## WORK TASK 1
Answer these questions using the interview excerpt.
(a) What device do users wear to navigate through the QR code?
(b) Besides being a search for the "center," what else does the immersive experience serve as?
(c) What does the speaker name as their primary language?
## WORK TASK 2
Reproduce everything in the interview excerpt from "Working between English" down to "of your work?".

## TEXT PROVIDED
◆ ◆ ◆ ◆ ◆
The Virtual Reality component allows users to navigate (using a VR headset) through the QR code itself, which is rendered in 3D as a massive labyrinth containing information about the virus, diagrams, photographs, images linked to ancestral plagues, videopoems, and more. This immersive search for the “center” also serves as a meditation on human vulnerability and its effect on our shared environment.
The QR code thus serves as the ultimate gateway to experiencing reality—both personally and collectively—paradoxically accessed through its virtual or electronic form.

Working between English and Spanish, with projects that often include bilingual elements, how does language choice affect the technological possibilities of your work?

Paraphrasing—while questioning—the dictum “In the beginning was the Word,” I see the Poem as the origin of all my projects. My primary language is Spanish, though English inevitably enters my work—not only as my adopted tongue but as the dominant language of technology.
◆ ◆ ◆ ◆ ◆
## PROVIDED RECORDS
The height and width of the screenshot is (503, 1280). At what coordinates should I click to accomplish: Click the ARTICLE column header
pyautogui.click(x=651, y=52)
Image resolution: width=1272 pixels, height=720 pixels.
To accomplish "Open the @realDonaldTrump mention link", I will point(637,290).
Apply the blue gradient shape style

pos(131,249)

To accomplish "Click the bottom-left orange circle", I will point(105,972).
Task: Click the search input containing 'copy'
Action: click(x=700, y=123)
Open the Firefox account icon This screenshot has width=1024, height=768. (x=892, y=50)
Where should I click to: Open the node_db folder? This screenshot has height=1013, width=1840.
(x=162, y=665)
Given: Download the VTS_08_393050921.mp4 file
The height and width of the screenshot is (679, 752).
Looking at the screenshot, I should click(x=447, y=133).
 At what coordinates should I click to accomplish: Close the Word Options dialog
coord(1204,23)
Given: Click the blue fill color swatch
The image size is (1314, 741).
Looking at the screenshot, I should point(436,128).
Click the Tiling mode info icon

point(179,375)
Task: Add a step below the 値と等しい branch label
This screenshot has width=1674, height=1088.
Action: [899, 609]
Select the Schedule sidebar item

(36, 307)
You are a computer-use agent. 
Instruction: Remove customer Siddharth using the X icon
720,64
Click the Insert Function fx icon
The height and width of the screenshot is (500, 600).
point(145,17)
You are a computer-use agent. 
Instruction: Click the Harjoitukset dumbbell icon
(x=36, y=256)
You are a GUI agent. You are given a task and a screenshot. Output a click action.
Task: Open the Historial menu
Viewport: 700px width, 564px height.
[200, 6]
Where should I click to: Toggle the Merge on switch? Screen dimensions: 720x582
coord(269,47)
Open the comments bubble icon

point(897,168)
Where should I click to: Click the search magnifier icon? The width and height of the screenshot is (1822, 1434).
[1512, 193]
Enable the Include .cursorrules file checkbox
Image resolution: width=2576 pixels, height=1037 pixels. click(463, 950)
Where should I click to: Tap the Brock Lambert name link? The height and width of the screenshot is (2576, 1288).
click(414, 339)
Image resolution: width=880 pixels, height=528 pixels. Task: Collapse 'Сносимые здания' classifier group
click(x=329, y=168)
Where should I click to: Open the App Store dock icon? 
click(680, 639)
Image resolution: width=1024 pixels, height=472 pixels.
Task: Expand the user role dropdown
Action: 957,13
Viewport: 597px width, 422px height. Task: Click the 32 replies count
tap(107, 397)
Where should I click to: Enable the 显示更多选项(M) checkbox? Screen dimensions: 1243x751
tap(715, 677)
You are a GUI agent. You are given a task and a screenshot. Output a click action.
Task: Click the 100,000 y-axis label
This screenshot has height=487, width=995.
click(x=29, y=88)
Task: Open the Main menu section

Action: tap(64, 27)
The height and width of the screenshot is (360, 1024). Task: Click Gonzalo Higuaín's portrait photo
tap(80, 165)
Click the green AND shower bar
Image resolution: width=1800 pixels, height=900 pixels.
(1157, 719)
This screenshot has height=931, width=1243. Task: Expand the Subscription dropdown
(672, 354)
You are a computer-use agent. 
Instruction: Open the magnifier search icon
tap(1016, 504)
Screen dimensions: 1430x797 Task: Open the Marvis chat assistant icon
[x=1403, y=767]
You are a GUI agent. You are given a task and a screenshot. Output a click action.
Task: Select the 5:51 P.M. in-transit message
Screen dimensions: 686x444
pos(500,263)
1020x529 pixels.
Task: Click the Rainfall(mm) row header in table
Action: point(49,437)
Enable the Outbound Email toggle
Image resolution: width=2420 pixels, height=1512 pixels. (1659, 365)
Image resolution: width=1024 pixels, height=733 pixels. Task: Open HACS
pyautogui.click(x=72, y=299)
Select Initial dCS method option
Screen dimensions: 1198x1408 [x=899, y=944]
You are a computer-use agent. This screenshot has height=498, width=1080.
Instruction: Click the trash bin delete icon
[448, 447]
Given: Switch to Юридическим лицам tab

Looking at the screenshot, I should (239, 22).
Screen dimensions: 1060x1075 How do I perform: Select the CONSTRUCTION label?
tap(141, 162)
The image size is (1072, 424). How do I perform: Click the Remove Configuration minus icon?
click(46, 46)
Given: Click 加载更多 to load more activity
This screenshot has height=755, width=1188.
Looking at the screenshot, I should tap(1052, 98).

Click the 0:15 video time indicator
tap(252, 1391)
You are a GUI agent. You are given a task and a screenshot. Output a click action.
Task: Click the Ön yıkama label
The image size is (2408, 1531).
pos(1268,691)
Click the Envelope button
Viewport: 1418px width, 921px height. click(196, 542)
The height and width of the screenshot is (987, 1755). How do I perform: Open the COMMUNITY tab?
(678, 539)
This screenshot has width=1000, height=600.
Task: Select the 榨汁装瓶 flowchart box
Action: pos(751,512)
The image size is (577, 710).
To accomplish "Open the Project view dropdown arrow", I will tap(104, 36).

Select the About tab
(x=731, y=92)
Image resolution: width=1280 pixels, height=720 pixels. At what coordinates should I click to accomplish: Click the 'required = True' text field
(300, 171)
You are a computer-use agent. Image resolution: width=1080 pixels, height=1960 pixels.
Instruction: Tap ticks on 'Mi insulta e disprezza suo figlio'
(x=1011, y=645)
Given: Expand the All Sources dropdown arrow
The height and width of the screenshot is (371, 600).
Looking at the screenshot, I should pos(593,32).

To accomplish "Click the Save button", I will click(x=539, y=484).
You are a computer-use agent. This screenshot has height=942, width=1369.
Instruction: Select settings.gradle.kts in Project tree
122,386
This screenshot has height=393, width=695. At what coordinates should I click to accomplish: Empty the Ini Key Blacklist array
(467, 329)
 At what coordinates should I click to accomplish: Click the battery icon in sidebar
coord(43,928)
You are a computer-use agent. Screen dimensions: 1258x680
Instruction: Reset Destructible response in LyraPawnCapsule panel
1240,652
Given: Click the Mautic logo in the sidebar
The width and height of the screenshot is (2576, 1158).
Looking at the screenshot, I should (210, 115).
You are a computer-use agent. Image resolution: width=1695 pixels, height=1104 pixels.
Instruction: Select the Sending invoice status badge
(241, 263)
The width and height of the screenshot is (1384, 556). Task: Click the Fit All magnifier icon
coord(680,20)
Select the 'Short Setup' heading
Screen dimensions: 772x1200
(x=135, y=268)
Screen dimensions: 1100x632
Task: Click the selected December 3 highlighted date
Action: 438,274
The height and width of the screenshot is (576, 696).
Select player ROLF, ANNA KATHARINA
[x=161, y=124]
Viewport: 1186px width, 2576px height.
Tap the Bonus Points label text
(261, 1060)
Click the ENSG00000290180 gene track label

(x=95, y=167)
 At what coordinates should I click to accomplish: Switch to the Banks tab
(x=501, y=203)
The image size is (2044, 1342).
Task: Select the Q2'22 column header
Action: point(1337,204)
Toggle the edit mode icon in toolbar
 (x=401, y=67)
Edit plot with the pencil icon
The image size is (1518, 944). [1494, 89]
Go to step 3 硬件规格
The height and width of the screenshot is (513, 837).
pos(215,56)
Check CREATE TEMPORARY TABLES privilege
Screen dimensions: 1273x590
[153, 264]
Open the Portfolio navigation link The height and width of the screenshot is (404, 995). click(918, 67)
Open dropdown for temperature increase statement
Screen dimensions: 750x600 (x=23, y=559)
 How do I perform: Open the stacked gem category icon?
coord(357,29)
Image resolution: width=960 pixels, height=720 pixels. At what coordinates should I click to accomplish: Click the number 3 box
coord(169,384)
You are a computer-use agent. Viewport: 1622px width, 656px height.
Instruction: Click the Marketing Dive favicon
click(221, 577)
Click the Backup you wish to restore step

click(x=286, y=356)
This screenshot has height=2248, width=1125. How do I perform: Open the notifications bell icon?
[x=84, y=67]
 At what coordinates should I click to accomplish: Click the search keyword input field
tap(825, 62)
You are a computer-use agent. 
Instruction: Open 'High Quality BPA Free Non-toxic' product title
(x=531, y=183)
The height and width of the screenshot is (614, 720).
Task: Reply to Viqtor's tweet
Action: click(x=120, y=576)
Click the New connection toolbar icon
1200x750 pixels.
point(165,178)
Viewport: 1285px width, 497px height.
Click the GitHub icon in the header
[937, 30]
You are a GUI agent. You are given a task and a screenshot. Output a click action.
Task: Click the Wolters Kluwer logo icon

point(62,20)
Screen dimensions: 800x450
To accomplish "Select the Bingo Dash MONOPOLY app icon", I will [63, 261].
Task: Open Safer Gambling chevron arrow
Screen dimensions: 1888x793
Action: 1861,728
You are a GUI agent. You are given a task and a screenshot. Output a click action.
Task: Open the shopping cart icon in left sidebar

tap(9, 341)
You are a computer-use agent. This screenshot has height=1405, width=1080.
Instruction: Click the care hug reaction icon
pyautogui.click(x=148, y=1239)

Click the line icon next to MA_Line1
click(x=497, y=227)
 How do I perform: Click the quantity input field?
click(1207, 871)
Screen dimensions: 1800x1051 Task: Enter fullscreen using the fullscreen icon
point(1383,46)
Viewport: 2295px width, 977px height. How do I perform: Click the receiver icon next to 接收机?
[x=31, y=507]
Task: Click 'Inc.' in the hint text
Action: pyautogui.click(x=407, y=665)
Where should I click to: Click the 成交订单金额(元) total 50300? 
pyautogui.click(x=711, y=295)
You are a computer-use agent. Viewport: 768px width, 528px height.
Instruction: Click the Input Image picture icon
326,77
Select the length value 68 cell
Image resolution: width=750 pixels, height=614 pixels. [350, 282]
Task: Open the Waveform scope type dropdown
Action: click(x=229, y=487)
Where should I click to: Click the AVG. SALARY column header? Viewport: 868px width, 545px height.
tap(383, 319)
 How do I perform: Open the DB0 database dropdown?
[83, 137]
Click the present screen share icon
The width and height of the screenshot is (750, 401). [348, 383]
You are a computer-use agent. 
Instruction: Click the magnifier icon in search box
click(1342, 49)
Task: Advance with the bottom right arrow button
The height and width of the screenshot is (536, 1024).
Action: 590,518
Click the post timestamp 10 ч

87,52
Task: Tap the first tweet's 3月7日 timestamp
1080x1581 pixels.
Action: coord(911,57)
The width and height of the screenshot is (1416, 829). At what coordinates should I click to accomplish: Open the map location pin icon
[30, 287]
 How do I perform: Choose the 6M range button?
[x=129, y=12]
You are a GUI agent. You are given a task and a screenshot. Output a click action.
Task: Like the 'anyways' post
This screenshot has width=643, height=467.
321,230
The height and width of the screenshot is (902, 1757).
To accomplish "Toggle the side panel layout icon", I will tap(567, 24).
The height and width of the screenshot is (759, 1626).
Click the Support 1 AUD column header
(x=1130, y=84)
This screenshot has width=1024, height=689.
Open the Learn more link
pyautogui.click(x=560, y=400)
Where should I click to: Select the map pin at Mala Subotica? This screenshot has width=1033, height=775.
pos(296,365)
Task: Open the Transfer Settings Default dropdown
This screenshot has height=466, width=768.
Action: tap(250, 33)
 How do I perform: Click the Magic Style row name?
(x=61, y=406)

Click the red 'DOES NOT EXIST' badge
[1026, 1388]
◆ ◆ ◆ ◆ ◆
## EXERCISE RESPONSE 1
(a) A VR headset.
(b) A meditation on human vulnerability and its effect on our shared environment.
(c) Spanish.

## EXERCISE RESPONSE 2
Working between English and Spanish, with projects that often include bilingual elements, how does language choice affect the technological possibilities of your work?